Prolog

20.2K 777 15
                                    

"Arina, sebentar lagi pembeli bunga itu akan segera tiba."

Aku mengerutkan kening tidak suka. Seharusnya masih dua jam lagi ia akan datang, tetapi mengapa sepagi ini?

"Aku tahu, kamu keberatan. Dia ingin memberikan kejutan pagi hari untuk kekasihnya," ia tersenyum seperti biasa seakan mengerti ketidak-sukaanku terhadap situasi ini. Senyumannya hangat dan menenangkan. Mirip dengan seseorang yang selalu kurindukan.

Aku memiliki sebuah kios bunga yang terletak di jantung kota ini. Tidaklah besar karena aku memang tidak berniat membuka sebuah kios bunga seperti yang lain, hanya saja karena tempat tinggalku berada diantara para penjual bunga dan aku menghias pondok kecil ini dengan berbagai macam bunga hias, mereka menganggapku juga ikut membuka kios bunga ini. Mau tak mau aku menuruti keinginan beberapa orang yang mampir dan berniat membeli bunga-bunga hias yang kurawat disela-sela waktu luang yang kumiliki, dan jadilah kios ini. Selain menjual berbagai macam bunga hias, kiosku juga menyediakan bibit-bibit unggul berbagai macam buah yang umumnya ditanam di kota ini seperti mangga, rambutan, durian, jeruk, kelengkeng, dan masih banyak lagi.

"Oh, iya, aku lupa mengatakan kemarin. Dia menginginkan hanya rangkaian kuncup mawar putih."

Kali ini mataku mengerjap tak percaya. Ini kios bunga kecil bukan florist layaknya yang terdapat di kota-kota besar seperti ibu kota. Aku juga tidak bisa merangkai bunga seperti mereka yang bergerak dalam bidang itu, yang benar saja?

"Baiklah. Ayo, Anna, kita pergi main dengan Abdillah," ia bangkit meraih tas ransel mini milik Anna, buah hatiku. "Anna, ayo pamit pada bundamu."

Anna melompat dari kursinya, berlari menubruk badanku dan memelukku. "Bunda, Anna main dulu," suara cadelnya membuatku selalu tertawa mendengarnya.

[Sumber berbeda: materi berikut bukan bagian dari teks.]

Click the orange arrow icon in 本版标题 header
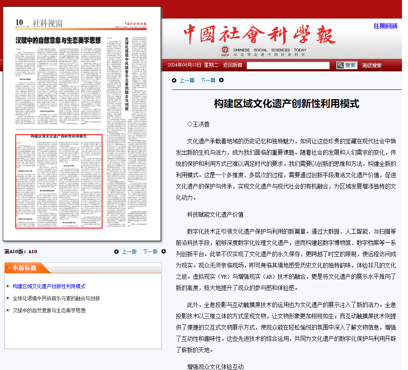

Aku tersenyum seraya mengusap kepalanya. Kukecup kening dan pipinya bergantian, "Hati-hati sweetheart, jangan nakal ya?"

Harusnya hari ini aku pergi berlibur dengan mereka, tetapi karena pembeli bunga yang tak lain adalah relasi bisnis Bastian yang paling ia segani, mau tak mau aku harus rela melepas Anna pergi berlibur dengan Bastian dan keluarganya tanpa aku yang biasanya tak pernah absen ikut serta dengan mereka.

Bastian, sudah kuanggap seperti kakakku sendiri. Sejak kedatanganku ke kota ini, Bastian dan isterinyalah yang selalu membantuku dalam banyak hal. Mulai dari mencarikan rumah untukku karena aku menolak tinggal serumah dengan mereka karena tak enak hati jika harus merecoki kehidupan suami-isteri mereka, menjagaku setiap malam untuk memastikan kesehatanku pasca melahirkan Anna, menyayangi Anna bak puterinya sendiri dan masih banyak hal lainnya yang dengan suka rela Bastian serta Maya-isterinya-lakukan.

***

Sebuah sedan mewah berhenti tepat di halaman kiosku, pasti dia orangnya. Aku sengaja mengacuhkannya, pura-pura sibuk membersihkan daun-daun bunga anggrek yang berdebu agar tampak segar.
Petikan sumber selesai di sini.